Mother’s murder conviction overturned

? The capital murder convictions of Andrea Yates were thrown out by an appeals court Thursday, 3 1/2 years after she told investigators that she had methodically drowned her five children in the bathtub to spare them from eternal damnation and to punish herself for being a bad mother.

The court overturned the verdicts because an expert witness for the prosecution told the jury that an episode of the television drama “Law & Order” in which a woman drowned her children in a bathtub aired shortly before the Yates killings. In the purported episode, the mother was acquitted of murder because she was judged insane, according to the witness.

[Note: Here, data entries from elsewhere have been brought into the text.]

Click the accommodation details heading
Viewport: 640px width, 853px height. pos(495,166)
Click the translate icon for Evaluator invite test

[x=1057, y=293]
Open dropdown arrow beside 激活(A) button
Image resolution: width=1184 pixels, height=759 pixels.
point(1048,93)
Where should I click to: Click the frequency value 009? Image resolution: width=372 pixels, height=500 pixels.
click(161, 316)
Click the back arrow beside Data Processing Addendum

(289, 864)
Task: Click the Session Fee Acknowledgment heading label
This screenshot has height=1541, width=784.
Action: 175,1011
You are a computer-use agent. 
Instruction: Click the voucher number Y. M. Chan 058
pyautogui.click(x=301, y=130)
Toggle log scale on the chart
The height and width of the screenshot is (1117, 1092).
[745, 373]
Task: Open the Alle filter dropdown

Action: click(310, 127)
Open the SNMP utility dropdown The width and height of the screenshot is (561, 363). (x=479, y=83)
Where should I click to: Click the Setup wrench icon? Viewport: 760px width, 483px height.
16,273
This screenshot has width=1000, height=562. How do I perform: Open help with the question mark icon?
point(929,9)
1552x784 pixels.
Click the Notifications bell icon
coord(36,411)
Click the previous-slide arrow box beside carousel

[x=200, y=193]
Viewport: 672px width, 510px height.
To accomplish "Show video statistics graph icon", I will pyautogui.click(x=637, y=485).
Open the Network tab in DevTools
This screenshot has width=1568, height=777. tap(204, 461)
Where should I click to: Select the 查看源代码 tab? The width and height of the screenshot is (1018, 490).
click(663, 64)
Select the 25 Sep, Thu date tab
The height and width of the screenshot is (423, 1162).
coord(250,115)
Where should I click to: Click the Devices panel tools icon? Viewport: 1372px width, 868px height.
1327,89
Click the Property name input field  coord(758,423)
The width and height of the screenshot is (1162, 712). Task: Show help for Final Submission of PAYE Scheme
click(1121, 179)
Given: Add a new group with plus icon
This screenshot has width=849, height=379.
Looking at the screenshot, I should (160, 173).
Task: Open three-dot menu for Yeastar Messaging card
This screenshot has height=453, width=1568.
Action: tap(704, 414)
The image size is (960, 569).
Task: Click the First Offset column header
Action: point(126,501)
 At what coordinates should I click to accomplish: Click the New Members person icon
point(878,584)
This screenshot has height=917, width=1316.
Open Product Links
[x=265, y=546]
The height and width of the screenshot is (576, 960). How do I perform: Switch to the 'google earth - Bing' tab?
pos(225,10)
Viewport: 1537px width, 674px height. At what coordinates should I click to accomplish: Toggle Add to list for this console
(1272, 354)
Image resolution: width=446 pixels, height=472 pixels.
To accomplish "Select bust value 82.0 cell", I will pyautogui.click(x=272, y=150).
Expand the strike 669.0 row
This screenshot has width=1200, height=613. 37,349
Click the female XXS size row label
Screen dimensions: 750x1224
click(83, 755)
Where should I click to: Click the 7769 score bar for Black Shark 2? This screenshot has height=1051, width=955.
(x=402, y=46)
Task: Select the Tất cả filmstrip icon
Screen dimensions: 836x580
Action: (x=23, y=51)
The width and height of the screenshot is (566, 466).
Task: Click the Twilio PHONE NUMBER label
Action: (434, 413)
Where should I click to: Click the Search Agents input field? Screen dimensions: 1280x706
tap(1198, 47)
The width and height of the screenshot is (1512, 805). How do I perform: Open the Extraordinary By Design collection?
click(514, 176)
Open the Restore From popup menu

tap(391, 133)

Prosecutors used the testimony to suggest to jurors that Yates was a fan of the show and got the idea from that episode that she could get away with the murders — and, therefore, understood that it was wrong to kill. Jurors took less than four hours to reject Yates’ insanity defense and convict her.

But there was no such episode. The witness, Newport Beach, Calif., forensic psychiatrist Park Dietz, testified that he had served as a consultant for the show, but has since said that he might have confused the story line with one from another television series.

“We conclude that there is a reasonable likelihood that Dr. Dietz’s false testimony could have affected the judgment of the jury,” the judges wrote. “We further conclude that Dr. Dietz’s false testimony affected the substantial rights of appellant.”

The appeals court ruling could mean a new trial for Yates, though prosecutors said they would appeal.

Dietz is a renowned forensic specialist who says he has testified in about 1,000 criminal cases. With rare exception, he has worked as a paid witness for the prosecution, and he has typically carried to the stand a stern message that the mentally ill can distinguish between right and wrong.

Dietz, in an interview Thursday at his home in Newport Beach, said he had made an “honest mistake” in the Yates case and had exhibited no bias.

Yates’ defense lawyers said they were not seeking her immediate release from the psychiatric prison facility in Rusk, Texas, where she is serving a life sentence.